Data
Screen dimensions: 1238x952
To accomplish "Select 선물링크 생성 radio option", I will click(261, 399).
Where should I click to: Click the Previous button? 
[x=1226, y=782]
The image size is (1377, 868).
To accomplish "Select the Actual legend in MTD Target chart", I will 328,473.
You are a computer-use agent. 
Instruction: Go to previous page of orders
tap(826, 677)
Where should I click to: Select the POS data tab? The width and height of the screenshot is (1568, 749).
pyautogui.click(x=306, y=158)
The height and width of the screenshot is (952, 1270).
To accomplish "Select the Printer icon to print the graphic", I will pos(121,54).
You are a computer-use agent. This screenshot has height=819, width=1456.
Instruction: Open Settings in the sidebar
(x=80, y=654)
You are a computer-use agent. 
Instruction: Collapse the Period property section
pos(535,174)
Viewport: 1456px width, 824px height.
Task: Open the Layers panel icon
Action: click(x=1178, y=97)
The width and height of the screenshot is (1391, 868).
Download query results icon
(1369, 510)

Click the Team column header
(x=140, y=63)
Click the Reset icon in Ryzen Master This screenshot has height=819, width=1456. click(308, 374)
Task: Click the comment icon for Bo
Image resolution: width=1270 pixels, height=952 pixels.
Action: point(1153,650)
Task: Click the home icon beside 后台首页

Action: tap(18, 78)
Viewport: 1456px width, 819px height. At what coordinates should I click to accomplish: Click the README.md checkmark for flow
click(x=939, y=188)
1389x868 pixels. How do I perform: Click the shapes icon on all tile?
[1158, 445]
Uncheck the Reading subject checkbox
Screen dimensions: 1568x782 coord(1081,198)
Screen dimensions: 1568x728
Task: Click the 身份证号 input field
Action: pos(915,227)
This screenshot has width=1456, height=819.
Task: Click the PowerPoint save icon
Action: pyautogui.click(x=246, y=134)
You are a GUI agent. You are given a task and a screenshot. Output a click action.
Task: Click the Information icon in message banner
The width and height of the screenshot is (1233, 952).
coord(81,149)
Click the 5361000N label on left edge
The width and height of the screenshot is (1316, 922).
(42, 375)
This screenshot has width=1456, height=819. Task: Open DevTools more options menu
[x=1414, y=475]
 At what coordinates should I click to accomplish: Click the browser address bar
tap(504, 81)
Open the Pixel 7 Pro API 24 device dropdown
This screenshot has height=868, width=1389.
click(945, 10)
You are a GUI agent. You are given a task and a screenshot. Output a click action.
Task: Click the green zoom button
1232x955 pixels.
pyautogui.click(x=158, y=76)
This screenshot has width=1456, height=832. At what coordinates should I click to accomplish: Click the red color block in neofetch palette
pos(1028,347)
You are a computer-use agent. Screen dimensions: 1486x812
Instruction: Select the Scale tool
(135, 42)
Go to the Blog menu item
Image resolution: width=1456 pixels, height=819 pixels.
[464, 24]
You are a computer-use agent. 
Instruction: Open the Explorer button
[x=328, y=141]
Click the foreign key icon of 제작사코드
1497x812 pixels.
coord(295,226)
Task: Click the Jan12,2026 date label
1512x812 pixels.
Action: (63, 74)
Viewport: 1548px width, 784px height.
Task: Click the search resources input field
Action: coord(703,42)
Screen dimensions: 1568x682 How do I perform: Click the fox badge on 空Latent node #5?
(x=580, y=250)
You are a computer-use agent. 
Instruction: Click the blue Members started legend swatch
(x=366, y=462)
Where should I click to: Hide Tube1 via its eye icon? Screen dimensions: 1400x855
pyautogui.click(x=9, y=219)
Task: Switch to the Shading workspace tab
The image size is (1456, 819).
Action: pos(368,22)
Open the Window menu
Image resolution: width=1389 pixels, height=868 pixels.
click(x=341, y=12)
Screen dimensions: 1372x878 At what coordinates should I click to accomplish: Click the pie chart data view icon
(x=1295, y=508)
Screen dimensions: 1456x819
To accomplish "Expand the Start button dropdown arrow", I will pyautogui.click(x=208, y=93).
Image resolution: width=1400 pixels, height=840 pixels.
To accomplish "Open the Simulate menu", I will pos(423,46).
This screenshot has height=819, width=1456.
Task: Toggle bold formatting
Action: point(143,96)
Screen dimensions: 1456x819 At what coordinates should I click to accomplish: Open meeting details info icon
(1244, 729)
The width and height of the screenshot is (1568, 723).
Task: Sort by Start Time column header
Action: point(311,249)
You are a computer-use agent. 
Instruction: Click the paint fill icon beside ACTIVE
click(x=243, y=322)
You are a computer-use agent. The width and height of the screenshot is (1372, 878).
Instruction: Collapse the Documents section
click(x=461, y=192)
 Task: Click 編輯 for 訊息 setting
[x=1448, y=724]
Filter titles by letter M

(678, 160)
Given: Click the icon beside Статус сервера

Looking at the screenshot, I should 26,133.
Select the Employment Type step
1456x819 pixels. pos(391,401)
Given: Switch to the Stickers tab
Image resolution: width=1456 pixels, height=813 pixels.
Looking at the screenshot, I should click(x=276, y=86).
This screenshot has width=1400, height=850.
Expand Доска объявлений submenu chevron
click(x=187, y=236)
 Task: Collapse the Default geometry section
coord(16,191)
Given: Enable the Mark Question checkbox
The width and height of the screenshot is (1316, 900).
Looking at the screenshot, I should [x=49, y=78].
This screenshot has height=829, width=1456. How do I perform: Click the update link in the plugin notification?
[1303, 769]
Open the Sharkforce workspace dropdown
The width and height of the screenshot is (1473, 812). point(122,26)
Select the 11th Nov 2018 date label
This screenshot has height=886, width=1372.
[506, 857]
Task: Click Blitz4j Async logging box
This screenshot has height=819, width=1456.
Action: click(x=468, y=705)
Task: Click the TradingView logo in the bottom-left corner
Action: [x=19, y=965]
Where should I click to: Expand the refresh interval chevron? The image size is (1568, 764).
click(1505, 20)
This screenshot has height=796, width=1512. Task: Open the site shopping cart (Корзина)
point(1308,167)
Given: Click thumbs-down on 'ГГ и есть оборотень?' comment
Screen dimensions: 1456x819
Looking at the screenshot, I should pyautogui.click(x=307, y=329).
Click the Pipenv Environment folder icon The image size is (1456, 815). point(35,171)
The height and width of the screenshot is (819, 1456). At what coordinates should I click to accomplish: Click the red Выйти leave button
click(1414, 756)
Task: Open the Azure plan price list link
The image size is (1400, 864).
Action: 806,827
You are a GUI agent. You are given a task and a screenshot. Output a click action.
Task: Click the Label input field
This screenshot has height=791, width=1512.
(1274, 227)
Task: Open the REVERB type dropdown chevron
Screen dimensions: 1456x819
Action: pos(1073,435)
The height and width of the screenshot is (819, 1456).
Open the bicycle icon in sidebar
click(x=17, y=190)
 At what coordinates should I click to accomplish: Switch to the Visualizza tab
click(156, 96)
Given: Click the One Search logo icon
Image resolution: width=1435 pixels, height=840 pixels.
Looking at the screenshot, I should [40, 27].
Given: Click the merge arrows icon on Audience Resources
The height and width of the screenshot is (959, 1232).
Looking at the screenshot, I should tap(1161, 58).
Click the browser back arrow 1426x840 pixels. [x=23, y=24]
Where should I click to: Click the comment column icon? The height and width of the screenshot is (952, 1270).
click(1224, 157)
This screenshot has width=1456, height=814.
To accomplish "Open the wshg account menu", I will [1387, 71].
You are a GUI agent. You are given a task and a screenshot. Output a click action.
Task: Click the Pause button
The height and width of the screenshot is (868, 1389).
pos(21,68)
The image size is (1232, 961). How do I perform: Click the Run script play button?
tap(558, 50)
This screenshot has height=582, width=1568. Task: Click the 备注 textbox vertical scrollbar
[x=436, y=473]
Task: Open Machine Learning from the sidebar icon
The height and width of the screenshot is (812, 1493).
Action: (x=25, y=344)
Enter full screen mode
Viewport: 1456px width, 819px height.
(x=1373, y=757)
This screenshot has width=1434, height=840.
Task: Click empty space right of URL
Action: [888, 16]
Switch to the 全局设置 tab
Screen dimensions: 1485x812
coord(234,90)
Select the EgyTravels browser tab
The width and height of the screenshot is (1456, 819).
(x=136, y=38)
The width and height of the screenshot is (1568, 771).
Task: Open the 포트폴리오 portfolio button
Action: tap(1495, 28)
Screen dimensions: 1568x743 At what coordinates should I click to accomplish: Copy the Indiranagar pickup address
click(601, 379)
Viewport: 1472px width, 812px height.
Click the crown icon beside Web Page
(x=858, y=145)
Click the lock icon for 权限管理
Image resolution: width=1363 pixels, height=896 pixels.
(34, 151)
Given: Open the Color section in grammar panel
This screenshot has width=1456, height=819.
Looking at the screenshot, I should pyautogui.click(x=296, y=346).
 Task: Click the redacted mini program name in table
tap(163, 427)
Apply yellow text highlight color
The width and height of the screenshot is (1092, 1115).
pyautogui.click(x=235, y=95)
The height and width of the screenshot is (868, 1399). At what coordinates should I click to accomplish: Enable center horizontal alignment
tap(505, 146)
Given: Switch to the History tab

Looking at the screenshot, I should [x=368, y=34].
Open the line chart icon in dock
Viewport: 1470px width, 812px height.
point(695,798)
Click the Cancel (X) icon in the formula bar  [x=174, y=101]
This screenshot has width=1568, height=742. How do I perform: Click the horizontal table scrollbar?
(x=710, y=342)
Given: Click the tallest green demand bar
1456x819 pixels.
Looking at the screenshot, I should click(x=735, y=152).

How to complete this task
Give the number of lines in the entries that contain "green", and add nothing.

Exercise result
2